:: Data to process ::
————

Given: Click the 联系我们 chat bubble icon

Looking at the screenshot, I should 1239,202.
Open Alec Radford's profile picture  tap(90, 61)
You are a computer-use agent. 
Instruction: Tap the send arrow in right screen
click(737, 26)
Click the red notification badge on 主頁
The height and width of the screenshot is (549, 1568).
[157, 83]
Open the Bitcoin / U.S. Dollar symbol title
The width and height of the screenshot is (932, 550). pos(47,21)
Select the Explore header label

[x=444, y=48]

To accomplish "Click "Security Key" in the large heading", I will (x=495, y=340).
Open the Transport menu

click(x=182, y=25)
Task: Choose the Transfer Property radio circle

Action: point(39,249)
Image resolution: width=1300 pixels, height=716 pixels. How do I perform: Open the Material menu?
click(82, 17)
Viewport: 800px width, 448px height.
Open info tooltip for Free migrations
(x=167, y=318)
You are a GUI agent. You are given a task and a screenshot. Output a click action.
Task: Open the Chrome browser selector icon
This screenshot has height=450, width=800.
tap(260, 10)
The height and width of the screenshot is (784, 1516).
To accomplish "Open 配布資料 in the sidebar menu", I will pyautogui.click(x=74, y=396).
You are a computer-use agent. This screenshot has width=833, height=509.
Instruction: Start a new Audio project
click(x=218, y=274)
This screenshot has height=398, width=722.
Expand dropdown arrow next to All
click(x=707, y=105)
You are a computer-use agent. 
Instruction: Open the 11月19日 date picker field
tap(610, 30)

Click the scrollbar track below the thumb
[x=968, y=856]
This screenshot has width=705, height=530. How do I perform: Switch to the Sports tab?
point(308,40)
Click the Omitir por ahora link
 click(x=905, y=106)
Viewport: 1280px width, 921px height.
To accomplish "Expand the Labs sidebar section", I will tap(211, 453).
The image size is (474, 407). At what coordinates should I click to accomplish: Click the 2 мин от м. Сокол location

————

:: What is required ::
Each line of the data that holds "will" should be reported.

:: Result below ::
To accomplish "Click "Security Key" in the large heading", I will (x=495, y=340).
To accomplish "Open 配布資料 in the sidebar menu", I will pyautogui.click(x=74, y=396).
To accomplish "Expand the Labs sidebar section", I will tap(211, 453).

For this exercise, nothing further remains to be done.